EXERCISE DIRECTIONS. Each line holding the word "green" must appear in the answer, copied from the entries.

= Beginning of Section =

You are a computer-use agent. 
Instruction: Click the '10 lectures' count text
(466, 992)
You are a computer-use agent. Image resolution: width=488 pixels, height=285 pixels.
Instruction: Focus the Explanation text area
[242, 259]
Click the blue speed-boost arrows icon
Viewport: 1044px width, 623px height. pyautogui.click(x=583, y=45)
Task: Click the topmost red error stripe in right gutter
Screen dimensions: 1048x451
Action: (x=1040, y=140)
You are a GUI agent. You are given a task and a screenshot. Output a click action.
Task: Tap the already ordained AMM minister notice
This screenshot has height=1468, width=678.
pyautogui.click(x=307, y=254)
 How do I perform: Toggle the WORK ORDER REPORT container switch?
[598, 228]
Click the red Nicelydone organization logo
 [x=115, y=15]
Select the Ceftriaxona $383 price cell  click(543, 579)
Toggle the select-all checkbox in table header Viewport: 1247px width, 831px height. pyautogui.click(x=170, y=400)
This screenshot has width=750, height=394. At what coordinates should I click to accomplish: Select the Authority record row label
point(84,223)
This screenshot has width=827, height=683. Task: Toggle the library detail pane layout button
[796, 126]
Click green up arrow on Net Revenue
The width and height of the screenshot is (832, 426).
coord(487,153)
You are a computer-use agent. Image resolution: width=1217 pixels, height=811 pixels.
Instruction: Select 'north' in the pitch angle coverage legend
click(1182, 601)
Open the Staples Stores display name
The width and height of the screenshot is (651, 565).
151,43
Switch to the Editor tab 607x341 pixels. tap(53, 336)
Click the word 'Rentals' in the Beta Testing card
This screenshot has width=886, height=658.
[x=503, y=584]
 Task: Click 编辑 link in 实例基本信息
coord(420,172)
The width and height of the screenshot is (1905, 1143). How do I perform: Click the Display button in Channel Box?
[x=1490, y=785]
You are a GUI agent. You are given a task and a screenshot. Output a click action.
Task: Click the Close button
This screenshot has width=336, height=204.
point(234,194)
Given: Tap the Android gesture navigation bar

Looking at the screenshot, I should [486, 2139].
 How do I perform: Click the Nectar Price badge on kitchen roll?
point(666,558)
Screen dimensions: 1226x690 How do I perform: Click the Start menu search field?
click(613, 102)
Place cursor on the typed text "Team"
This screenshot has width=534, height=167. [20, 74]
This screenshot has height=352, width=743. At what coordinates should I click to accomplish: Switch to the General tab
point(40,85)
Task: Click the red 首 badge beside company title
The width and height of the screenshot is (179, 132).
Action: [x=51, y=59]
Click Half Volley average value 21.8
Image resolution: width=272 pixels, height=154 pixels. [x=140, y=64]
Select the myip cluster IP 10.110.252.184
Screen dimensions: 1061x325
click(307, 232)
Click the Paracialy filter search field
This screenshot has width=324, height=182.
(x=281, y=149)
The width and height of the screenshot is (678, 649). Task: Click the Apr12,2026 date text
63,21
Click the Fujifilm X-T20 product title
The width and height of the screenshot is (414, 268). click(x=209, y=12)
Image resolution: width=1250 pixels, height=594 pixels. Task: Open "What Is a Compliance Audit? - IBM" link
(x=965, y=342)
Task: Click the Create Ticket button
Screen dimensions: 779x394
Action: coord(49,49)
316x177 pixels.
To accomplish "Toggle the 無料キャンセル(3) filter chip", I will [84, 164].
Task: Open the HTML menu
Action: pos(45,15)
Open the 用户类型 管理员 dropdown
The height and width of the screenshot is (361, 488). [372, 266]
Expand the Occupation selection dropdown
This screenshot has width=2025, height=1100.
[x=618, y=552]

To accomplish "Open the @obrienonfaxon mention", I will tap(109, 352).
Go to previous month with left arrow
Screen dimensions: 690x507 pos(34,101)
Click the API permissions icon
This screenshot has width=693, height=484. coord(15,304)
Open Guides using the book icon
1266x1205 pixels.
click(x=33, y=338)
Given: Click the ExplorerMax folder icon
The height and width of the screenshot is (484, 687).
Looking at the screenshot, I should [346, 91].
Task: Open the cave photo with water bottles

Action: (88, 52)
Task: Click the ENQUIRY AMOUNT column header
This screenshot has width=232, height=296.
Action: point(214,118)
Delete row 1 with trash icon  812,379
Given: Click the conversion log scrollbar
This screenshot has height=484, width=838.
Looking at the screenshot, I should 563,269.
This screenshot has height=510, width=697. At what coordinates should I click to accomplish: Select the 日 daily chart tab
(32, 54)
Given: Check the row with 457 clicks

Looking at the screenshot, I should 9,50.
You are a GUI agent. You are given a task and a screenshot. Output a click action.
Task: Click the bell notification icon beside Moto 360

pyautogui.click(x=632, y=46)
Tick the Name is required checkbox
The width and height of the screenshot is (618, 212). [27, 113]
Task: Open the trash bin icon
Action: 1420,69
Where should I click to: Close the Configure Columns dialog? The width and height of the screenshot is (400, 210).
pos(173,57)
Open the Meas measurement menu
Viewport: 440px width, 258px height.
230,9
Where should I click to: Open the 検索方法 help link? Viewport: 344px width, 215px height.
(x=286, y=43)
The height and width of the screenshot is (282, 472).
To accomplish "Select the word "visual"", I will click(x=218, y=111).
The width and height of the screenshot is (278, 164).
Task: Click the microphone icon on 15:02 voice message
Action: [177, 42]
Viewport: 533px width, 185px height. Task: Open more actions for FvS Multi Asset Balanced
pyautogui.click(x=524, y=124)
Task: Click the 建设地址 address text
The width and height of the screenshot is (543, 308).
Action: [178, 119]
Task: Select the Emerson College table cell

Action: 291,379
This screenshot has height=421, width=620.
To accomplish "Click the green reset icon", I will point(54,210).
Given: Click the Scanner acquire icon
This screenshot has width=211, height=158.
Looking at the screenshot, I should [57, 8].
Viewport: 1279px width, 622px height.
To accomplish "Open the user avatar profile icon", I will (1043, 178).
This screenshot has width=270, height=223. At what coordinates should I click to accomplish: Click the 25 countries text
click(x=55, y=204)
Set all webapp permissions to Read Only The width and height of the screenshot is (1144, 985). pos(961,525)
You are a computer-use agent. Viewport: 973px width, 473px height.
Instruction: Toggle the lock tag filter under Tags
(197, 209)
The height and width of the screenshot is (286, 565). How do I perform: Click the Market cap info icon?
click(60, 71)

= End of Section =

SOLUTION TO THE EXERCISE.
Click green up arrow on Net Revenue
To accomplish "Click the green reset icon", I will point(54,210).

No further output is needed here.